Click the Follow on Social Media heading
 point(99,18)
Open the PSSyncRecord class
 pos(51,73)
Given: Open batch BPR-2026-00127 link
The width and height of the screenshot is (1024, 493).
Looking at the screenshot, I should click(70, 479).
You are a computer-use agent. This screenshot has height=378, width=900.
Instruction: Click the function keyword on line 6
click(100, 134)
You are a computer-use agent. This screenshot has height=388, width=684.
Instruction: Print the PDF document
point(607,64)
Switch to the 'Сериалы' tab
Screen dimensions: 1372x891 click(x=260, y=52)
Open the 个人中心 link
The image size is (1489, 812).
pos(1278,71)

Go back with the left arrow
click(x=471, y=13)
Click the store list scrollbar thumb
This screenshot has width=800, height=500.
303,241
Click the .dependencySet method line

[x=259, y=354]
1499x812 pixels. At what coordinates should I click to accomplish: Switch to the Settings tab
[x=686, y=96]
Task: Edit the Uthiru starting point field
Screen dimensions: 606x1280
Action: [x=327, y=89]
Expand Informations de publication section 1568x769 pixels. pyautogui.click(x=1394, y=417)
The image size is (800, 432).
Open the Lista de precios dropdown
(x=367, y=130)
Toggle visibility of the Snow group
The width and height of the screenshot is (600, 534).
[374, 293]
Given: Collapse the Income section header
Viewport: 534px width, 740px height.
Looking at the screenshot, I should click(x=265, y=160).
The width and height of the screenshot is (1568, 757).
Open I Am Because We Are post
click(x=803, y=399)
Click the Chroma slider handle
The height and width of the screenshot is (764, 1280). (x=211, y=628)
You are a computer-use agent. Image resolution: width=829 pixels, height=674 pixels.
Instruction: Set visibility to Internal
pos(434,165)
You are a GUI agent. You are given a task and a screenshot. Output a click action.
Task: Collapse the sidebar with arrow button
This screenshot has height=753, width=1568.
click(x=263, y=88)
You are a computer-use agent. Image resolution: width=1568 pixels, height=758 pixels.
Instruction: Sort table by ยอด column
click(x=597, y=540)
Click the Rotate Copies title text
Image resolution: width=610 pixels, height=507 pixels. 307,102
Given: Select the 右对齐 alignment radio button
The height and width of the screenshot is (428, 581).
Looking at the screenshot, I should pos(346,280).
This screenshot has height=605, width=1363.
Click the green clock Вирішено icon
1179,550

— WHAT IS ASKED —
Reproduce the whole listing above verbatim, every line in its original order.

— OUTPUT FOR THIS TASK —
Click the Follow on Social Media heading
 point(99,18)
Open the PSSyncRecord class
 pos(51,73)
Given: Open batch BPR-2026-00127 link
The width and height of the screenshot is (1024, 493).
Looking at the screenshot, I should click(70, 479).
You are a computer-use agent. This screenshot has height=378, width=900.
Instruction: Click the function keyword on line 6
click(100, 134)
You are a computer-use agent. This screenshot has height=388, width=684.
Instruction: Print the PDF document
point(607,64)
Switch to the 'Сериалы' tab
Screen dimensions: 1372x891 click(x=260, y=52)
Open the 个人中心 link
The image size is (1489, 812).
pos(1278,71)

Go back with the left arrow
click(x=471, y=13)
Click the store list scrollbar thumb
This screenshot has width=800, height=500.
303,241
Click the .dependencySet method line

[x=259, y=354]
1499x812 pixels. At what coordinates should I click to accomplish: Switch to the Settings tab
[x=686, y=96]
Task: Edit the Uthiru starting point field
Screen dimensions: 606x1280
Action: [x=327, y=89]
Expand Informations de publication section 1568x769 pixels. pyautogui.click(x=1394, y=417)
The image size is (800, 432).
Open the Lista de precios dropdown
(x=367, y=130)
Toggle visibility of the Snow group
The width and height of the screenshot is (600, 534).
[374, 293]
Given: Collapse the Income section header
Viewport: 534px width, 740px height.
Looking at the screenshot, I should click(x=265, y=160).
The width and height of the screenshot is (1568, 757).
Open I Am Because We Are post
click(x=803, y=399)
Click the Chroma slider handle
The height and width of the screenshot is (764, 1280). (x=211, y=628)
You are a computer-use agent. Image resolution: width=829 pixels, height=674 pixels.
Instruction: Set visibility to Internal
pos(434,165)
You are a GUI agent. You are given a task and a screenshot. Output a click action.
Task: Collapse the sidebar with arrow button
This screenshot has height=753, width=1568.
click(x=263, y=88)
You are a computer-use agent. Image resolution: width=1568 pixels, height=758 pixels.
Instruction: Sort table by ยอด column
click(x=597, y=540)
Click the Rotate Copies title text
Image resolution: width=610 pixels, height=507 pixels. 307,102
Given: Select the 右对齐 alignment radio button
The height and width of the screenshot is (428, 581).
Looking at the screenshot, I should pos(346,280).
This screenshot has height=605, width=1363.
Click the green clock Вирішено icon
1179,550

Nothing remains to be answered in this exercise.